The band opened proceedings with the aptly-titled "First Tune Of The Set." On "Really In For It" Brecker put down his trumpet to tell the sad story of a loser in love and life. He rapped with an effortless, dude-ish cool, growling the tale over a suitably gritty vamp. "Spherical," Michael's tribute to Thelonious Monk, brought another cooled- down vibe. Dean Brown produced a great guitar solo—initially economical, crisp and understated, then building in intensity to a frenzied conclusion. The tune also benefited from Doky's rock solid but funky bass groove.

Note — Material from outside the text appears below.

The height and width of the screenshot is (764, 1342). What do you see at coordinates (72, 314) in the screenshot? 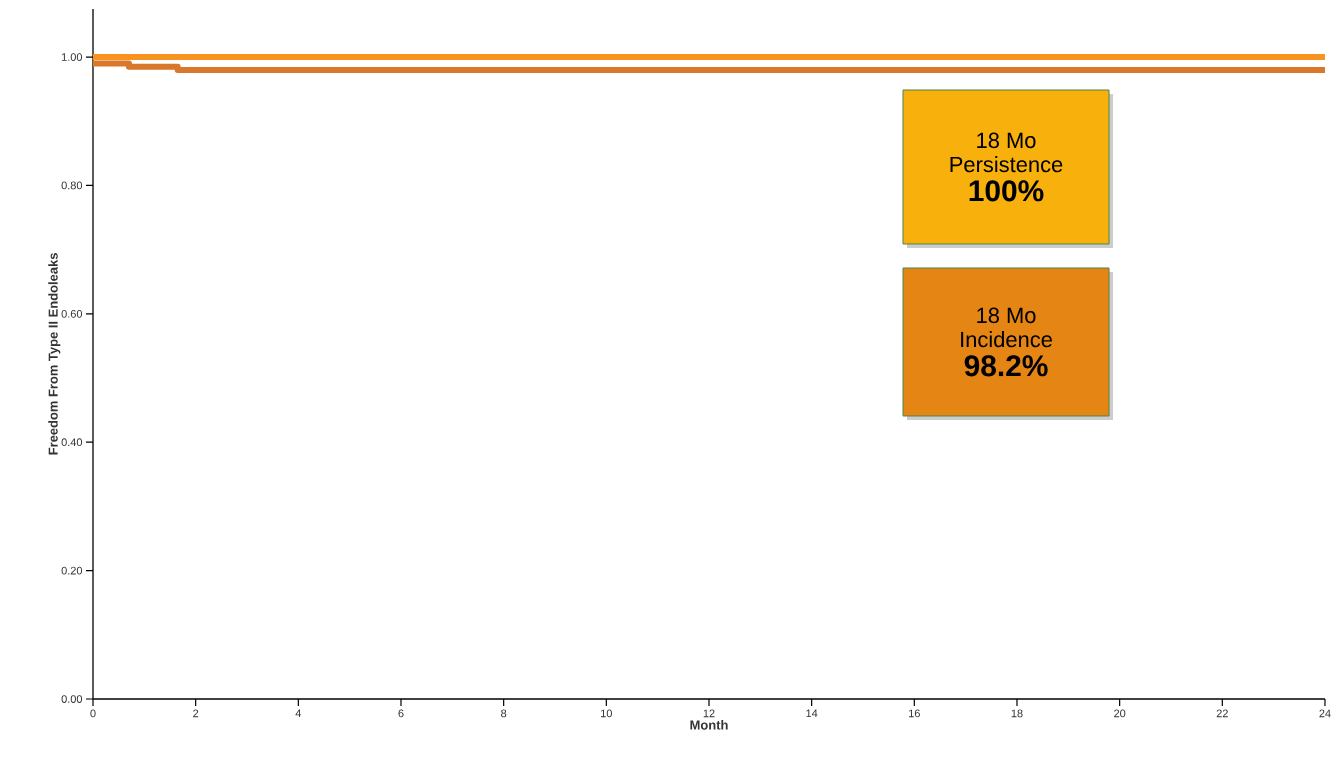
I see `y-tick-label: 0.60` at bounding box center [72, 314].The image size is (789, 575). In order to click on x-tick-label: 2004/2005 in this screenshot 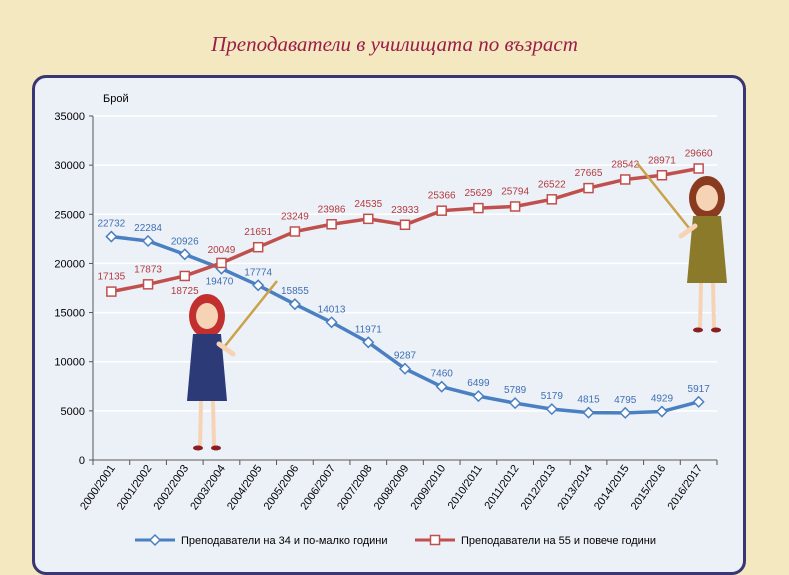, I will do `click(245, 488)`.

An extended "Some Skunk Funk" closed the set, with each band member soloing in turn. Doky and drummer Dave Weckl both impressed with their lengthiest solos of the night. Applause soon turned into a standing ovation. With a pleasing disregard for convention the band never left the stage. No "will they, won't they" tensions for the audience to ponder. Instead, the band kicked straight into "Inside Out" to bring the performance to a suitably joyful close.

Sunday July 21

Another packed house greeted violinist and all-round geezer Nigel Kennedy. Kennedy has been a major star in classical music for 30 years: his recording of Vivaldi's The Four Seasons (EMI, 1989) has sold over 2 million copies. It's the Festival Da Jazz, however, so it seemed like a decent bet that Kennedy would perform some jazz tunes—he has form, having recorded numerous jazz albums including Blue Note Sessions (Blue Note) in 2006. A decent bet, but not a safe one: after all, Kennedy has long been as famous for his idiosyncratic approach to performance as for his talent as a violinist. So the programme for the evening consisted mostly of the violinist's own compositions plus works by Johann Sebastian Bach, Bela Bartok and Fritz Kreisler. The sole jazz standard of the set was Django Reinhardt's "Swing 39," delivered with a certain aplomb but not too much swing.



Kennedy is many things, as became apparent during the evening. There was Kennedy the rocker, the serious classical musician, the stand-up comic, the crooner, the composer, the folky, the eccentrically punkish English dandy. The audience loved all of them—except one.

Kennedy's visual image has been constant for many years, with trainers, black trousers, a football jersey from his beloved Aston Villa and a spiky haircut. To begin, the outfit was topped by an elderly black satin shirt, left sleeve rolled up, right sleeve hacked off at the elbow: later, the elderly shirt was replaced by a slightly shinier, less damaged, one.